Entries shown Block Start

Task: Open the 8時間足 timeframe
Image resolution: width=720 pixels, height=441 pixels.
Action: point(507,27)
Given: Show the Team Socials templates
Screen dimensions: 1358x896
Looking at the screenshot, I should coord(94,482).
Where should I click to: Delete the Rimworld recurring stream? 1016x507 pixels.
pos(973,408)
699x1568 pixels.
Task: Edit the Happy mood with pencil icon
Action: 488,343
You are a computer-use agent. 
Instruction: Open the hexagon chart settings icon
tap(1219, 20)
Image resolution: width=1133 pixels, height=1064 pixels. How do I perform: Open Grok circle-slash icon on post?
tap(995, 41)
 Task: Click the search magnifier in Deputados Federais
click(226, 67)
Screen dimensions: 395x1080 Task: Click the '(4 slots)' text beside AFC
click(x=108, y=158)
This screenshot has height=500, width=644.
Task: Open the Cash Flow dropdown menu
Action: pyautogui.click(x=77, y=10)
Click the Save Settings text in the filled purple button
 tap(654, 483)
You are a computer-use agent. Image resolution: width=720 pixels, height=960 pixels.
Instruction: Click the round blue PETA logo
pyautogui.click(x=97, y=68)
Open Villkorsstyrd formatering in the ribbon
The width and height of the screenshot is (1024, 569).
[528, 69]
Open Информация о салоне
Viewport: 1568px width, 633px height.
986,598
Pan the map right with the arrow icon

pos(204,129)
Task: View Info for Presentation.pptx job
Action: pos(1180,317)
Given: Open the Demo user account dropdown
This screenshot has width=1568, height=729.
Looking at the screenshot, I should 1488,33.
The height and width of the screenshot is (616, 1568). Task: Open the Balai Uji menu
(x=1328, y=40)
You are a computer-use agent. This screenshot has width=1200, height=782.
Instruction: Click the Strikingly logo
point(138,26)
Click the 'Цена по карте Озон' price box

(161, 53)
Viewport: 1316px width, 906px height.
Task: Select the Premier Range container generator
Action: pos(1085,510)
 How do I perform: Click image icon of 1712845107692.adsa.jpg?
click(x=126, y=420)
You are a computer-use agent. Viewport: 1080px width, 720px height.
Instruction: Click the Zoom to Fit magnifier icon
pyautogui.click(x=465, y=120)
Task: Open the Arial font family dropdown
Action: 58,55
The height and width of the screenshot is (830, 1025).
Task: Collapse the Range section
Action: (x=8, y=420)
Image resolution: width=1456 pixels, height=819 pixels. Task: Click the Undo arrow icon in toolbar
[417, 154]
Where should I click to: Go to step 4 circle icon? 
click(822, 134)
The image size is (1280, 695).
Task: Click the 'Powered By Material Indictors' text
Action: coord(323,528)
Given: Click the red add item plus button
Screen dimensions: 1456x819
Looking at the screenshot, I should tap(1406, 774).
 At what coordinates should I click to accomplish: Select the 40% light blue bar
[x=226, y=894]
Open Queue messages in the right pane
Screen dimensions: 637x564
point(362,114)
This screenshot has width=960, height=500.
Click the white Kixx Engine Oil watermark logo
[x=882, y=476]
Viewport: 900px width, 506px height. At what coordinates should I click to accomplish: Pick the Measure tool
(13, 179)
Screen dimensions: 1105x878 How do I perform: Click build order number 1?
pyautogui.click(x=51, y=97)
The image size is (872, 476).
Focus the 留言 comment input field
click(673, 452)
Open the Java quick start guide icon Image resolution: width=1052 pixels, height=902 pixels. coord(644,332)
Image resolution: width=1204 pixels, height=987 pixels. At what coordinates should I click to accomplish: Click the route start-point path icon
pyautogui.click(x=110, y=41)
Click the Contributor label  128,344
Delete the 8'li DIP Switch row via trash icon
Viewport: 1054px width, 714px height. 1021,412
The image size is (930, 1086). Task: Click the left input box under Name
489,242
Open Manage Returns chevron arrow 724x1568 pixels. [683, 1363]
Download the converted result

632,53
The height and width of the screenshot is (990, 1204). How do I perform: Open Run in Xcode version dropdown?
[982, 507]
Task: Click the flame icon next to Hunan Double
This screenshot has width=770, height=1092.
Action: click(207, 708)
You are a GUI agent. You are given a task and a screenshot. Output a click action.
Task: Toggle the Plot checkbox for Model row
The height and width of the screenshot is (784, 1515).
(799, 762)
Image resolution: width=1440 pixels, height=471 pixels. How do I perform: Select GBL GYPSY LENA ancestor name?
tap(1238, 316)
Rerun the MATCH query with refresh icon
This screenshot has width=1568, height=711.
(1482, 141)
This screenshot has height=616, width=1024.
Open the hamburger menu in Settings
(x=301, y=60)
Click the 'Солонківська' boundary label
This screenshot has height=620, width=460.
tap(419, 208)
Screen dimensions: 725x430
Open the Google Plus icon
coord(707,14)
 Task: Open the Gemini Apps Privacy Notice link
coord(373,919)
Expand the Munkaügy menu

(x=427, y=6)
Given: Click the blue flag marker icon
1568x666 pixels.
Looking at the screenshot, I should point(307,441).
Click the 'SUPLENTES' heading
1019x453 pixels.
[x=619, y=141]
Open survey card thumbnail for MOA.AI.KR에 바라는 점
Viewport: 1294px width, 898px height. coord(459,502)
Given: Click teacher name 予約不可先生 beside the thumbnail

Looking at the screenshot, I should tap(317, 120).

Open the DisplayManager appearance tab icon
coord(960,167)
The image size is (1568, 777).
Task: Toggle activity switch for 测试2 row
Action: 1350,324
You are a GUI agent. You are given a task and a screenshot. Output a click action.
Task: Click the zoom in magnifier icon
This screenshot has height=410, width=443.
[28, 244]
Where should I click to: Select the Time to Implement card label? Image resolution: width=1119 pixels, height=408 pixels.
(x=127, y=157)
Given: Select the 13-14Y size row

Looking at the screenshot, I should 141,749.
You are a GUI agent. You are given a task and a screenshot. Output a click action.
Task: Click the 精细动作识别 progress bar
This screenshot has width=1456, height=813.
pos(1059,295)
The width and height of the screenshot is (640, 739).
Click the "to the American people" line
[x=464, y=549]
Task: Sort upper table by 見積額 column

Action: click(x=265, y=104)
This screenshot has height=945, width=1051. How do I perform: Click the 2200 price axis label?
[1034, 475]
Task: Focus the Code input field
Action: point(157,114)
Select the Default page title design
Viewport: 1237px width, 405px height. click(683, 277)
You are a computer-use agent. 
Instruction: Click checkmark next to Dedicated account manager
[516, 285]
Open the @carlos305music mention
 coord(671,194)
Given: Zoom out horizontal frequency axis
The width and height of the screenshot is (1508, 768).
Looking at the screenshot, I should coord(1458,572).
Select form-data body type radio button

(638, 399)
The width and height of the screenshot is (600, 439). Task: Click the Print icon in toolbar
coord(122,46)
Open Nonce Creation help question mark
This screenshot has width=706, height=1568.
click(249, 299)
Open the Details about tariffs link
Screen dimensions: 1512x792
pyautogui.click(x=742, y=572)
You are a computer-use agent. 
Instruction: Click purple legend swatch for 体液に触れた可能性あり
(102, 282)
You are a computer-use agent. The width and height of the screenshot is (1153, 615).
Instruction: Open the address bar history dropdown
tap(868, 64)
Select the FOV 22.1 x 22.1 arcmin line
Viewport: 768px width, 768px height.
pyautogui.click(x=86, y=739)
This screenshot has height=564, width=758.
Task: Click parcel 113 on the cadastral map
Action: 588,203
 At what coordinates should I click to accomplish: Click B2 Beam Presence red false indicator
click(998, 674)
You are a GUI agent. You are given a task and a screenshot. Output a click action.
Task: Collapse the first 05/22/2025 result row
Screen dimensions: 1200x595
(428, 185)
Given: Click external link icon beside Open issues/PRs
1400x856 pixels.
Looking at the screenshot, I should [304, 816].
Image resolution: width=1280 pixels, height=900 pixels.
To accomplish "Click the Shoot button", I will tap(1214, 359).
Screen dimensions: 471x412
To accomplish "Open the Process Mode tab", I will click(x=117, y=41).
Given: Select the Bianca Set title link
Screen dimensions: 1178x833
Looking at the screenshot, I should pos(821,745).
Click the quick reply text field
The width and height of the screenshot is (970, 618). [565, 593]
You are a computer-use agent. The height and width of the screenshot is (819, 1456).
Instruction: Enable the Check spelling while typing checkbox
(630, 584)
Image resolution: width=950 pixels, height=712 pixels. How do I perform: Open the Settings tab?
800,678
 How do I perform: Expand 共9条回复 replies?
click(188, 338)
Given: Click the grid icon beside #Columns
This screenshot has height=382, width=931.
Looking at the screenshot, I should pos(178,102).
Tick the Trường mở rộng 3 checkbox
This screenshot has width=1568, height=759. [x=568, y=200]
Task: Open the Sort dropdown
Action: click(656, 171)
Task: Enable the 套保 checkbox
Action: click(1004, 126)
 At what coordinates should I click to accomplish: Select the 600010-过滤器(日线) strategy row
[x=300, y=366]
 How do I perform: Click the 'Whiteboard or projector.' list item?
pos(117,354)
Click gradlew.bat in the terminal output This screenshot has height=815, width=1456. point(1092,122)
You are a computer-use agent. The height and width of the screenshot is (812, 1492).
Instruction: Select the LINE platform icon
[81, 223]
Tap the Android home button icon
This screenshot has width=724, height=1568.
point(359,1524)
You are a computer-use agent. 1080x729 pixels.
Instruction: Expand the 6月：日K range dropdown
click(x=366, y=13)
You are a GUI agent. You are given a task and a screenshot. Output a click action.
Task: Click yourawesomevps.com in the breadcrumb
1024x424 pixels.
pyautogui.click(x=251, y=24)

Entries shown Block End

**What the exercise asks**
Using the records above, give the number of lines in which the word "will" occurs, and nothing else.

**Response to this task**
2